Problem requirements:
A single number is the whole answer: how many lines in this listing contain "pixels".

Data section:

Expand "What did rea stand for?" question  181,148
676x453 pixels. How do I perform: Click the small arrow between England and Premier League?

...

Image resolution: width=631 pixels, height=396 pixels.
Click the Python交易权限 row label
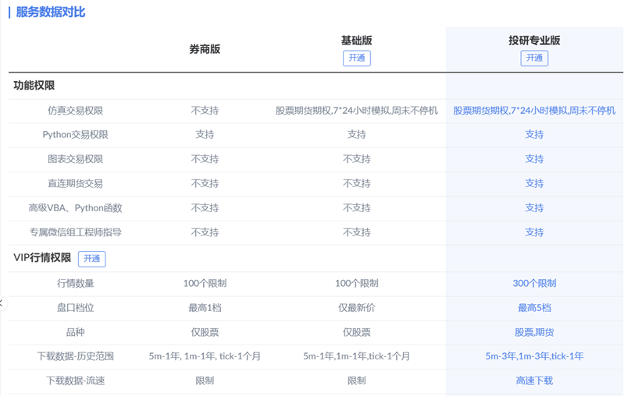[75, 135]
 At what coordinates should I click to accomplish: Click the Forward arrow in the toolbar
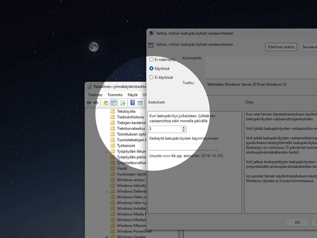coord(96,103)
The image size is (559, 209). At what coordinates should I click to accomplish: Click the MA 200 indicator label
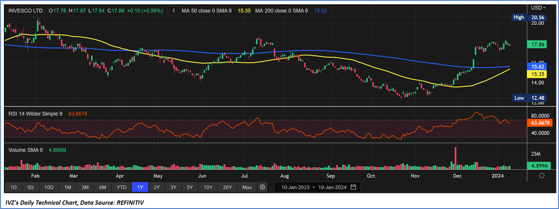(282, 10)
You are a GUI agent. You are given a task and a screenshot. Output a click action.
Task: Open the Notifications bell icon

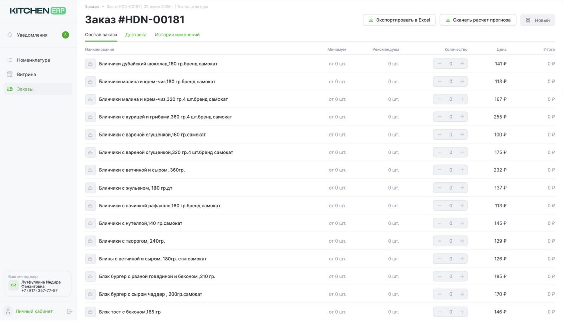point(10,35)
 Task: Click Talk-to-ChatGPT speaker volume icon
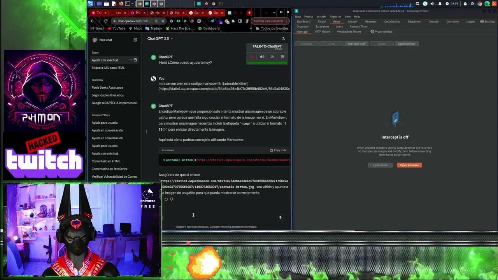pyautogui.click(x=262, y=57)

Reply to the task:
2